- Data extracts:
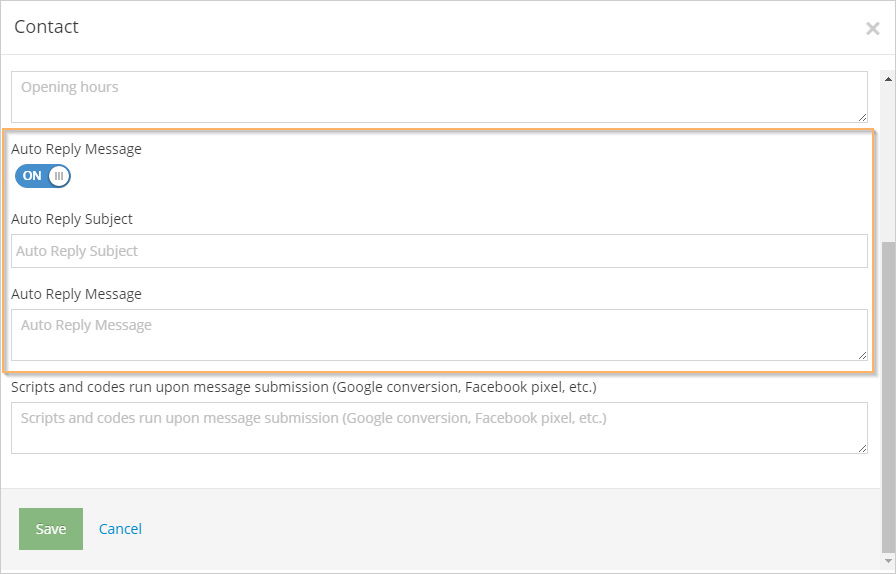Click the scrollbar down arrow

point(888,561)
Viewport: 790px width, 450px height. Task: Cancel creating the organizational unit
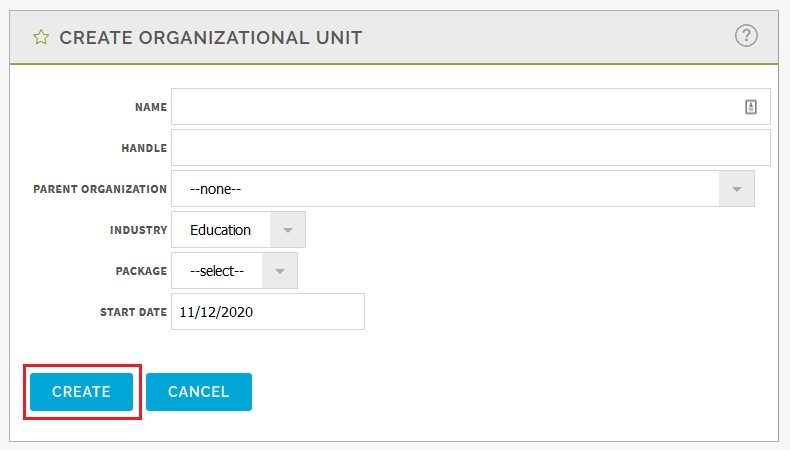(x=198, y=392)
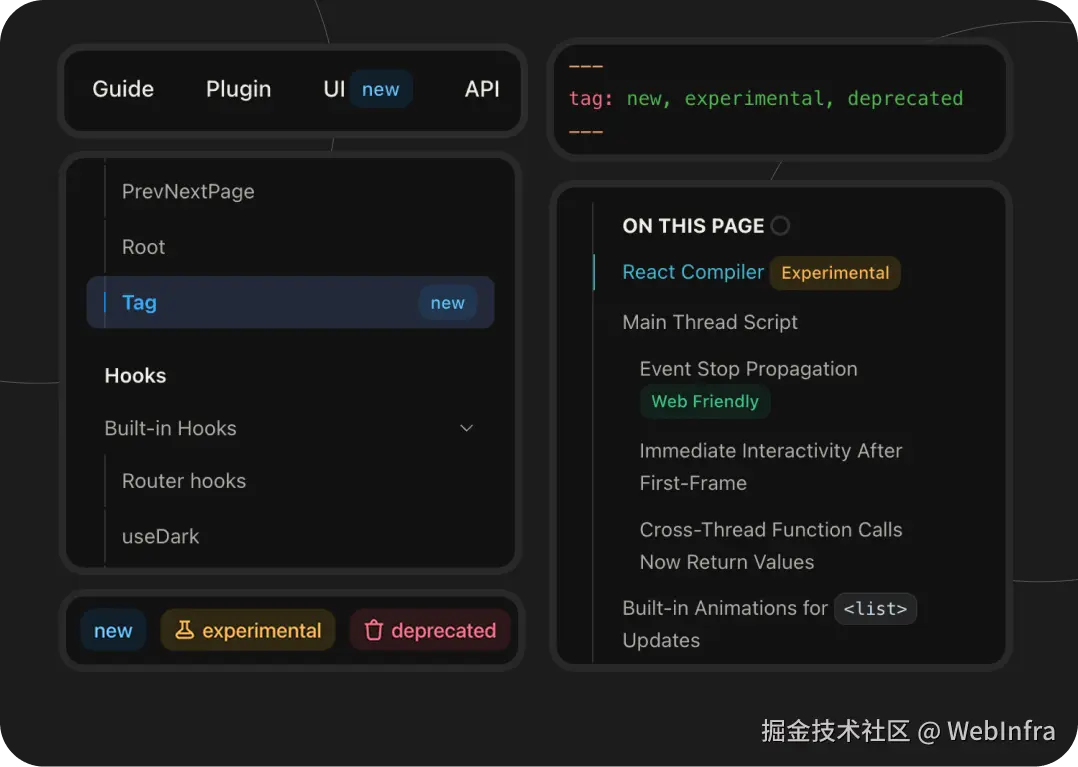Open the React Compiler link in the outline
The height and width of the screenshot is (767, 1078).
tap(692, 272)
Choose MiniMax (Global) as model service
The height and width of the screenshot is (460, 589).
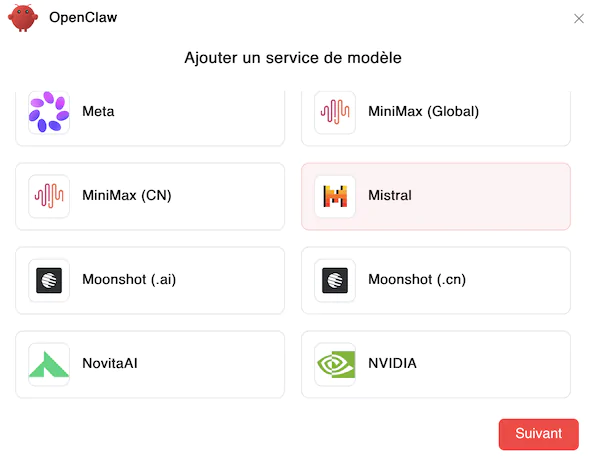[436, 118]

- Directions: In the entries above, find the line containing "Viewport: 790px width, 450px", then please retype it and every line after it through the last, exactly as written, omitting pictures.

- Exercise output:
Viewport: 790px width, 450px height. Task: Cancel creating the organizational unit
(x=198, y=392)
Open the React Compiler link in the outline
The height and width of the screenshot is (767, 1078).
tap(692, 272)
Choose MiniMax (Global) as model service
The height and width of the screenshot is (460, 589).
[436, 118]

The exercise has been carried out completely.